The knapsack problem or rucksack problem is a problem in combinatorial optimization: Given a set of items, each with a weight and a value, determine the number of each item to include in a collection so that the total weight is less than or equal to a given limit and the total value is as large as possible. It derives its name from the problem faced by someone who is constrained by a fixed-size knapsack and must fill it with the most valuable items.

The problem often arises in resource allocation where there are financial constraints and is studied in fields such as combinatorics, computer science, complexity theory, cryptography, applied mathematics, and daily fantasy sports.

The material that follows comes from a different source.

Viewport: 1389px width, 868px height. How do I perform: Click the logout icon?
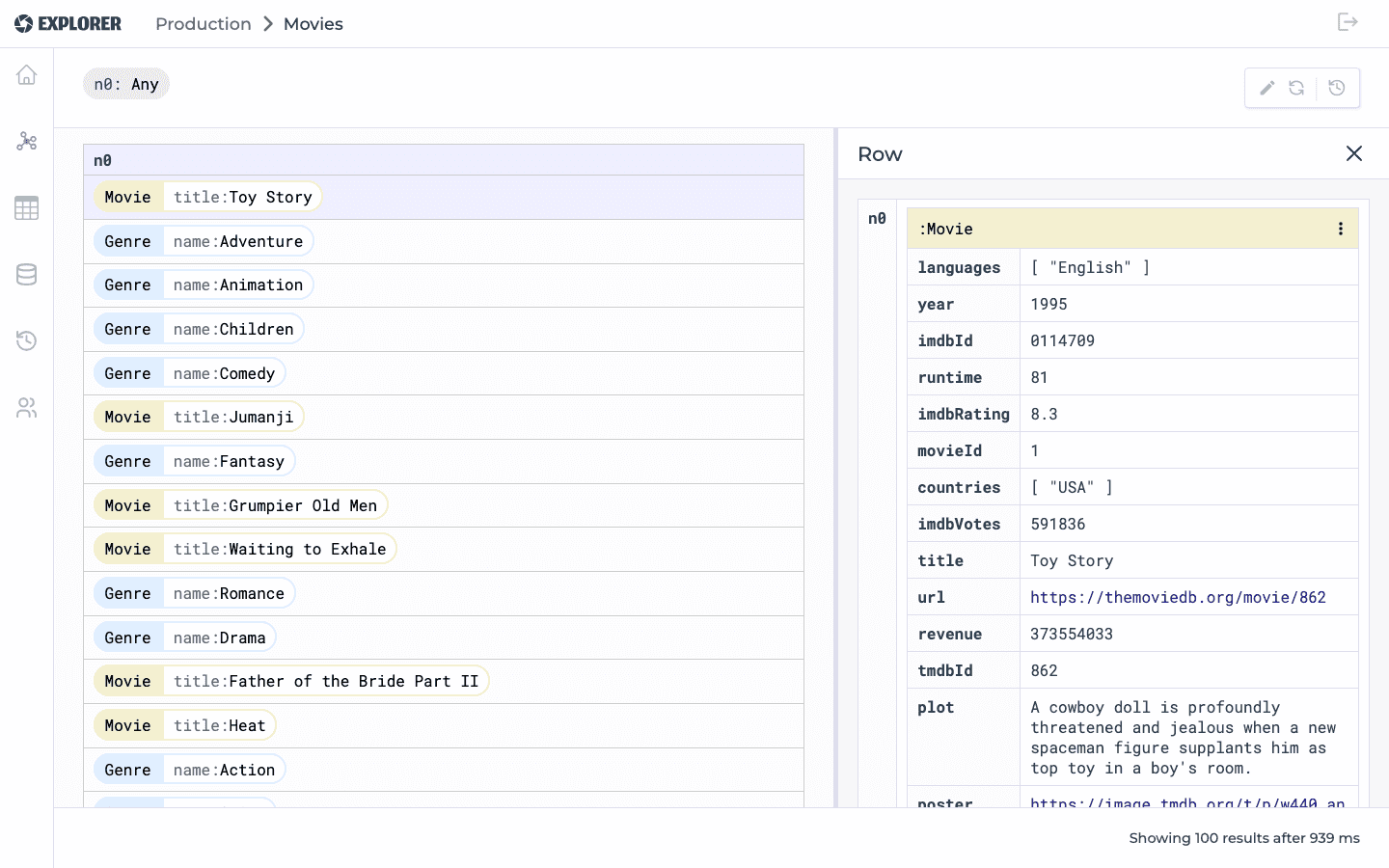point(1348,22)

The knapsack problem has been studied for more than a century, with early works dating as far back as 1897. The name "knapsack problem" dates back to the early works of mathematician Tobias Dantzig (1884–1956) and refers to the commonplace problem of packing the most valuable or useful items without overloading the luggage.

We will solve this problem using recursion :

package dp;

public class Knapsack {

	public static void main(String[] args) {
		int[] values = new int[] {60, 100, 120};
		int[] weight = new int[] {10, 20, 30};
		int maxWeight = 50;
		
		long startTime = System.nanoTime();
		
		System.out.println(MaxProfit(values, weight, maxWeight, values.length-1));

		long endTime = System.nanoTime();
		long totalTime = endTime - startTime;
		System.out.println("Total Time (nanoseconds) : " + (totalTime));
	}

	private static int MaxProfit(int[] values, int[] weight, int maxWeight, int index) {
		if(maxWeight <= 0 || index < 0)
			return 0;
		
		//Either ignore the current item or take the current item.
		return max(MaxProfit(values, weight, maxWeight,index-1), 
				values[index] + MaxProfit(values, weight, maxWeight-weight[index], index-1));
	}

	private static int max(int a, int b) {
		return a>b?a:b;
	}

}

output:

220
Total Time (nanoseconds) : 164625

If you look carefully we are solving the same overlapping problem again and again. The time complexity of the above solution is exponential, i.e 2^n.

Can we improve the above solution?

Yes by using Dynamic Programming and remembering the previously calculated results.

package dp;

public class Knapsack {

	public static void main(String[] args) {
		int[] values = new int[] {60, 100, 120};
		int[] weight = new int[] {10, 20, 30};
		int maxWeight = 50;
		
		long startTime = System.nanoTime();
		
		System.out.println(MaxProfit(values, weight, maxWeight));

		long endTime = System.nanoTime();
		long totalTime = endTime - startTime;
		System.out.println("Total Time (nanoseconds) : " + (totalTime));
	}

	private static int MaxProfit(int[] values, int[] weight, int maxWeight) {
		if(maxWeight <= 0)
			return 0;
		
		int[][] dp = new int[values.length+1][maxWeight+1];
		
		for(int i=0;i<values.length;i++) {
			for(int j=0;j<=maxWeight;j++) {
				if(i==0 || j==0)
					dp[i][j]=0;
				else if(weight[i]<=j) {
					dp[i][j]=max(values[i]+dp[i-1][j-weight[i]],dp[i-1][j]);
				}
				else {
					dp[i][j] = dp[i-1][j];
				}
			}
		}
		return dp[values.length-1][maxWeight];
	}

	private static int max(int a, int b) {
		return a>b?a:b;
	}

}

output:

220
Total Time (nanoseconds) : 239009

The time complexity of the above solution is O(nW) where n is the number of items and W is the capacity of Knapsack.